* _ISTRUZIONI DEL COMPITO_
Rinomina "tab" in "section" nelle righe del materiale che partono da quella contenente "Select the Статья column header" e finiscono con quella contenente "The image size is (1568, 546).", e riportale per intero senza altre modifiche.

* _MATERIALE DI PARTENZA_
★ ★ ★ ★

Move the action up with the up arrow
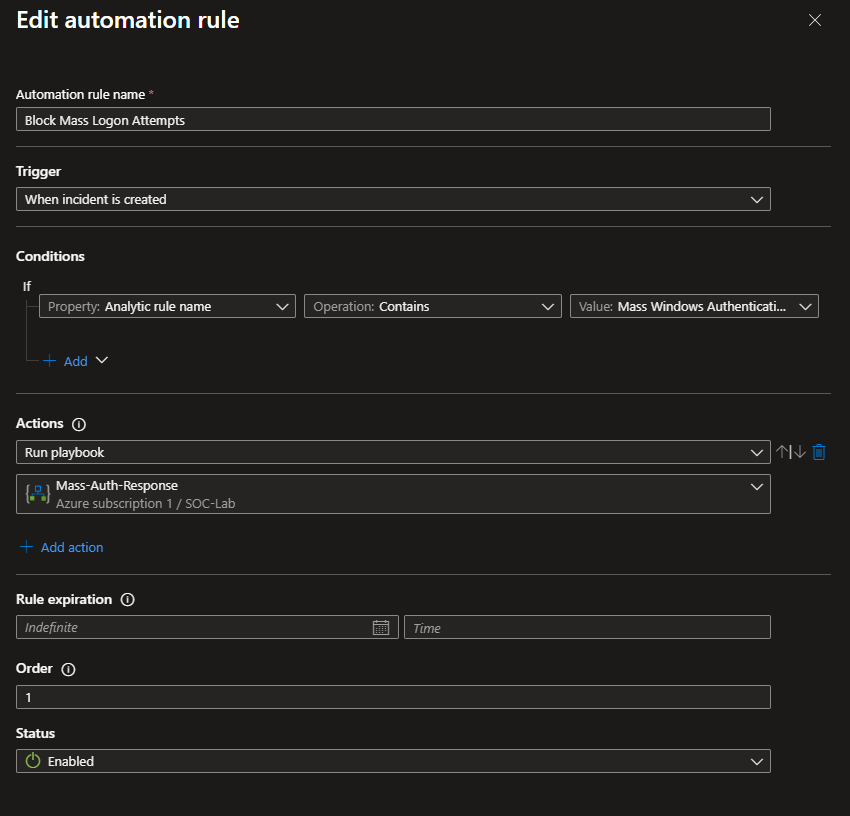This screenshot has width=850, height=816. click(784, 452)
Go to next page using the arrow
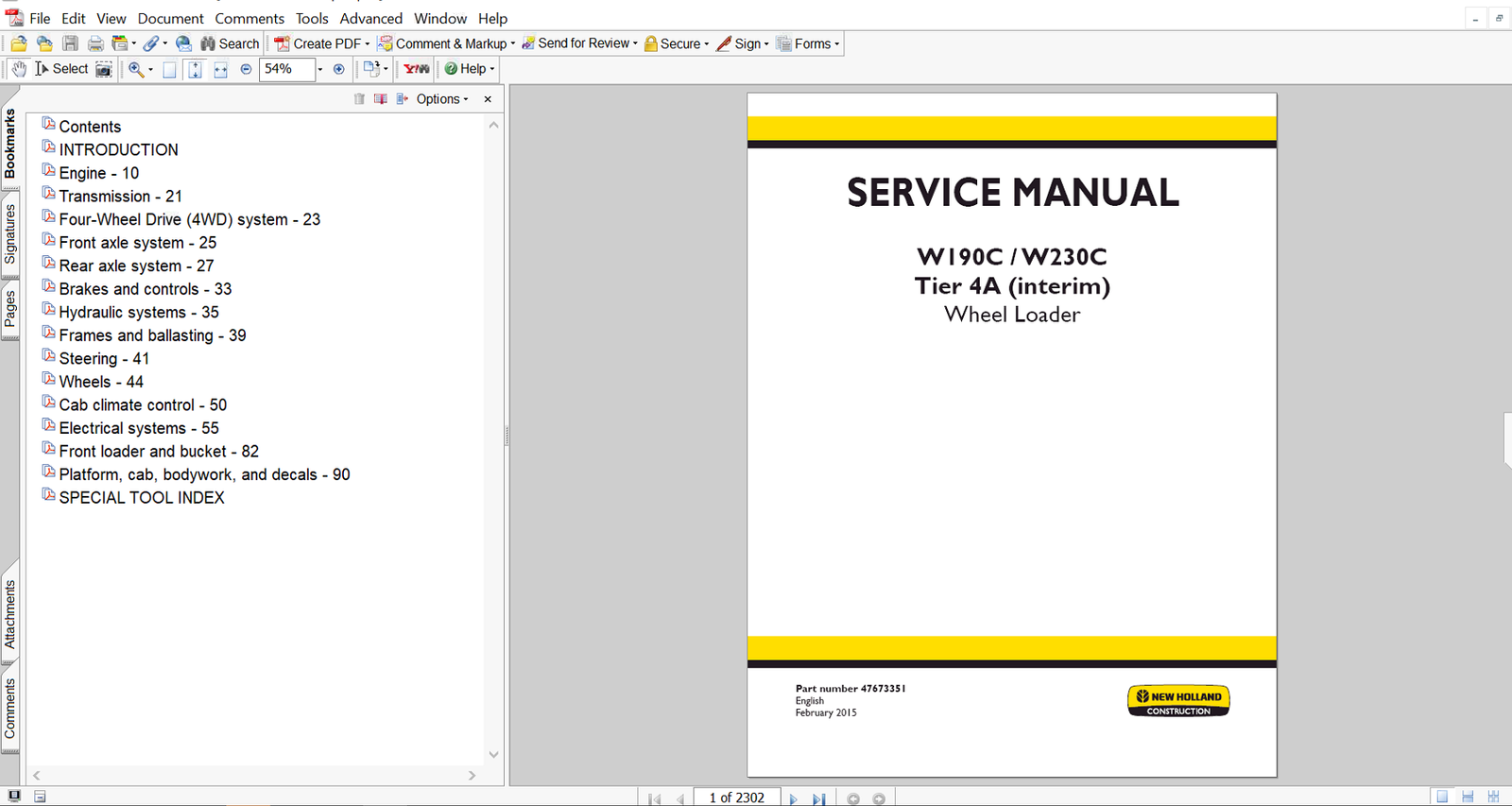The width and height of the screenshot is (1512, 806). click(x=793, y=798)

★ ★ ★ ★

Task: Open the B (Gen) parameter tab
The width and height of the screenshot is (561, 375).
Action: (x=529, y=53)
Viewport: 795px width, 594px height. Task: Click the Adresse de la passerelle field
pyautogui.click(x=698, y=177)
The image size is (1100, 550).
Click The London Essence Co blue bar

★ ★ ★ ★

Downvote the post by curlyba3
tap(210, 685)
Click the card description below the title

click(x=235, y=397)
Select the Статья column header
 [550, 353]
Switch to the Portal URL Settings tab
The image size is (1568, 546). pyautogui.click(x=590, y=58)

★ ★ ★ ★

* _RISULTATO DELL'ESERCIZIO_
Select the Статья column header
 [550, 353]
Switch to the Portal URL Settings section
The image size is (1568, 546). pyautogui.click(x=590, y=58)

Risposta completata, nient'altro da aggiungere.